- _What you should do_
Take the listing below and reproduce it in full. Change nothing.
Segment Start: Supplied data
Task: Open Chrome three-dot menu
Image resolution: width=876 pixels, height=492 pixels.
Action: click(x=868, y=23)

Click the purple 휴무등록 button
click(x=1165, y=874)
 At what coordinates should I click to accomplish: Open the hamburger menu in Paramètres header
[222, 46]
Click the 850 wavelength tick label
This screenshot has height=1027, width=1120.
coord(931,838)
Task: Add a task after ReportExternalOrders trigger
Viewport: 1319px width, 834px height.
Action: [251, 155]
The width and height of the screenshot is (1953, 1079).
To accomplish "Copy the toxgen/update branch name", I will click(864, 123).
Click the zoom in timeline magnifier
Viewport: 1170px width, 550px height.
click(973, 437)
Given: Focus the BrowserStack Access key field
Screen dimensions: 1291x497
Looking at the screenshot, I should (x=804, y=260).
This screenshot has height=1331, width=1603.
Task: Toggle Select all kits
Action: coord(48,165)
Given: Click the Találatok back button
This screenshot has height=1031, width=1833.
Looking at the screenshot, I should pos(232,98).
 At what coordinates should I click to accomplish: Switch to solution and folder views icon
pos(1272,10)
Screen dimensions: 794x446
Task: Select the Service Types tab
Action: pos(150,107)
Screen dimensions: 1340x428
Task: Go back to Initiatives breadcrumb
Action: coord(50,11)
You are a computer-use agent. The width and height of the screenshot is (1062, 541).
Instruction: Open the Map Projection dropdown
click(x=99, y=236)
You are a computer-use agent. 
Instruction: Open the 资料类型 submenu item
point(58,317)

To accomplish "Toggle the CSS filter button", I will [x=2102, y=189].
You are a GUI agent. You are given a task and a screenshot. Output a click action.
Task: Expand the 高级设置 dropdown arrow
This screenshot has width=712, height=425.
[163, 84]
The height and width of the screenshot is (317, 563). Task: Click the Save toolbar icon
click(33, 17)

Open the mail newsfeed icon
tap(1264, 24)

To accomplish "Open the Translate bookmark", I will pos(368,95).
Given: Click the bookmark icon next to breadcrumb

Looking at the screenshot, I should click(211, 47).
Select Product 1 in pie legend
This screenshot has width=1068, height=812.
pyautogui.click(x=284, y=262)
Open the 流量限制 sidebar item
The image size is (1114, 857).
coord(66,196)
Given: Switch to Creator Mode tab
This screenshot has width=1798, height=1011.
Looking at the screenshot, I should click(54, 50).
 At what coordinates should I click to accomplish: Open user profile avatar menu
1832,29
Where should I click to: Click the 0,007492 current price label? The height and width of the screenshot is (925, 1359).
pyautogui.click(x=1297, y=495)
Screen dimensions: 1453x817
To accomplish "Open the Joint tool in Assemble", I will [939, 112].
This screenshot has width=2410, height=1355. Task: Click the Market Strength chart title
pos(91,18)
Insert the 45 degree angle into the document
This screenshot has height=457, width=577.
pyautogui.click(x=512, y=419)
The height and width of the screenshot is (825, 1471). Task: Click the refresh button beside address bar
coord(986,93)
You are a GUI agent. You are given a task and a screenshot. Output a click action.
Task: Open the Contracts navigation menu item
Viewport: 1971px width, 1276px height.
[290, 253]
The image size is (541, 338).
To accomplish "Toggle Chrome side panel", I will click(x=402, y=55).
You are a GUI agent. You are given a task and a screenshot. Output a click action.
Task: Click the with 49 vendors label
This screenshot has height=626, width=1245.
Segment End: Supplied data
- _Task solution_
Task: Open Chrome three-dot menu
Image resolution: width=876 pixels, height=492 pixels.
Action: click(x=868, y=23)

Click the purple 휴무등록 button
click(x=1165, y=874)
 At what coordinates should I click to accomplish: Open the hamburger menu in Paramètres header
[222, 46]
Click the 850 wavelength tick label
This screenshot has height=1027, width=1120.
coord(931,838)
Task: Add a task after ReportExternalOrders trigger
Viewport: 1319px width, 834px height.
Action: [251, 155]
The width and height of the screenshot is (1953, 1079).
To accomplish "Copy the toxgen/update branch name", I will click(864, 123).
Click the zoom in timeline magnifier
Viewport: 1170px width, 550px height.
click(973, 437)
Given: Focus the BrowserStack Access key field
Screen dimensions: 1291x497
Looking at the screenshot, I should (x=804, y=260).
This screenshot has height=1331, width=1603.
Task: Toggle Select all kits
Action: coord(48,165)
Given: Click the Találatok back button
This screenshot has height=1031, width=1833.
Looking at the screenshot, I should pos(232,98).
 At what coordinates should I click to accomplish: Switch to solution and folder views icon
pos(1272,10)
Screen dimensions: 794x446
Task: Select the Service Types tab
Action: pos(150,107)
Screen dimensions: 1340x428
Task: Go back to Initiatives breadcrumb
Action: coord(50,11)
You are a computer-use agent. The width and height of the screenshot is (1062, 541).
Instruction: Open the Map Projection dropdown
click(x=99, y=236)
You are a computer-use agent. 
Instruction: Open the 资料类型 submenu item
point(58,317)

To accomplish "Toggle the CSS filter button", I will [x=2102, y=189].
You are a GUI agent. You are given a task and a screenshot. Output a click action.
Task: Expand the 高级设置 dropdown arrow
This screenshot has width=712, height=425.
[163, 84]
The height and width of the screenshot is (317, 563). Task: Click the Save toolbar icon
click(33, 17)

Open the mail newsfeed icon
tap(1264, 24)

To accomplish "Open the Translate bookmark", I will pos(368,95).
Given: Click the bookmark icon next to breadcrumb

Looking at the screenshot, I should click(211, 47).
Select Product 1 in pie legend
This screenshot has width=1068, height=812.
pyautogui.click(x=284, y=262)
Open the 流量限制 sidebar item
The image size is (1114, 857).
coord(66,196)
Given: Switch to Creator Mode tab
This screenshot has width=1798, height=1011.
Looking at the screenshot, I should click(54, 50).
 At what coordinates should I click to accomplish: Open user profile avatar menu
1832,29
Where should I click to: Click the 0,007492 current price label? The height and width of the screenshot is (925, 1359).
pyautogui.click(x=1297, y=495)
Screen dimensions: 1453x817
To accomplish "Open the Joint tool in Assemble", I will [939, 112].
This screenshot has width=2410, height=1355. Task: Click the Market Strength chart title
pos(91,18)
Insert the 45 degree angle into the document
This screenshot has height=457, width=577.
pyautogui.click(x=512, y=419)
The height and width of the screenshot is (825, 1471). Task: Click the refresh button beside address bar
coord(986,93)
You are a GUI agent. You are given a task and a screenshot. Output a click action.
Task: Open the Contracts navigation menu item
Viewport: 1971px width, 1276px height.
[290, 253]
The image size is (541, 338).
To accomplish "Toggle Chrome side panel", I will click(x=402, y=55).
You are a GUI agent. You are given a task and a screenshot. Output a click action.
Task: Click the with 49 vendors label
This screenshot has height=626, width=1245.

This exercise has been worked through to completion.